Alla vittoria di Marco Aurelio contro i Quadi e Marcomanni viene dedicata la colonna aureliana, alta 42 m, scolpita tra il 181 e il 193 d.C., ovvero dopo la morte del sovrano. Anche questa colonna, come quella di Traiano, che ne costituisce il modello, è interamente ricoperta da bassorilievi raffiguranti gli episodi salienti della campagna in Pannonia.

Tuttavia, la colonna Aureliana non presenta quella celebrazione dell'umanità che era al centro di quella traianea: la strage dei barbari non rivela alcuna compassione e umana pietà, forse perché la violenza della guerra e il timore di altre eminenti invasioni soffocano ogni sentimento che non sia la paura verso colui che è straniero, diverso e quindi nemico.

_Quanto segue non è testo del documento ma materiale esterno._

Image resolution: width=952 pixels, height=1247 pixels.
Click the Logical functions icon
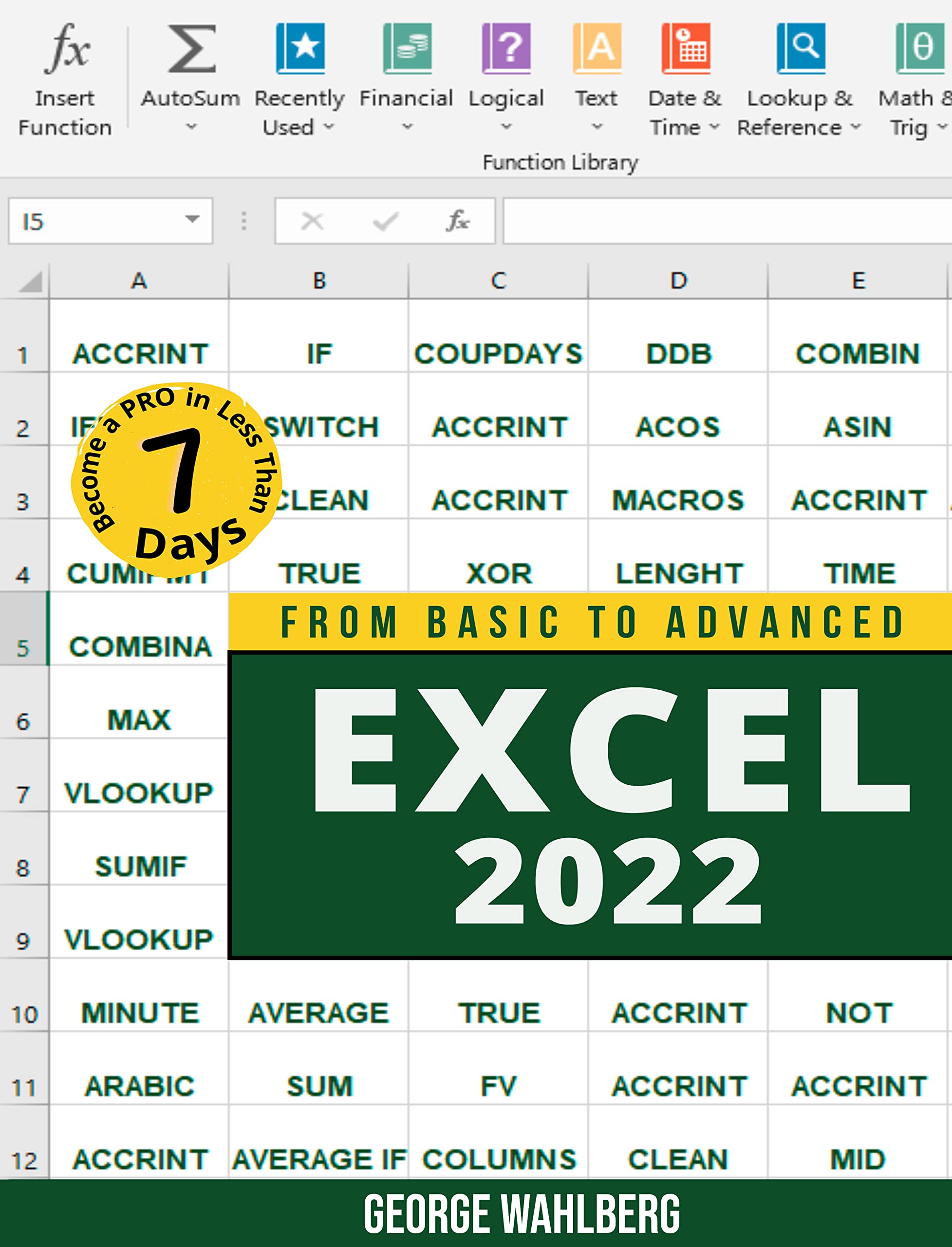point(506,48)
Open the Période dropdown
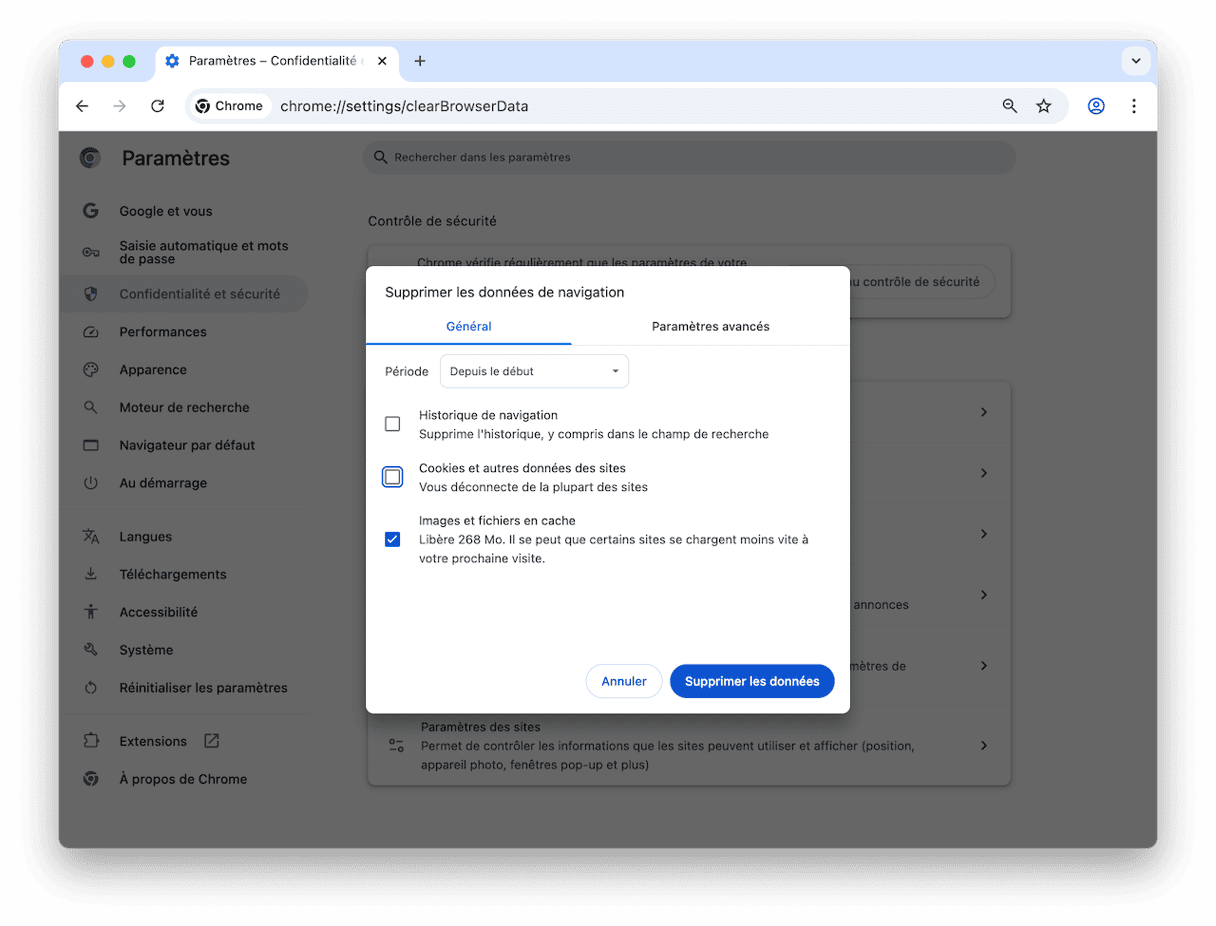The image size is (1216, 926). [x=534, y=371]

Persino l'imperatore appare più crudele e meno generoso di Traiano rispetto ai vinti: i Romani schiacciano e distruggono gli avversari senza pietà. Anche in questo caso vi sono ragioni legate alla propaganda: la pressione dei barbari ai confini andava aumentando ed era necessario rassicurare i Romani sul fatto che il loro esercito fosse forte e ben guidato.

In meno di ottant'anni, tanti ne passarono tra l'edificazione delle due colonne, il clima a Roma e nell'Impero era dunque profondamente mutato.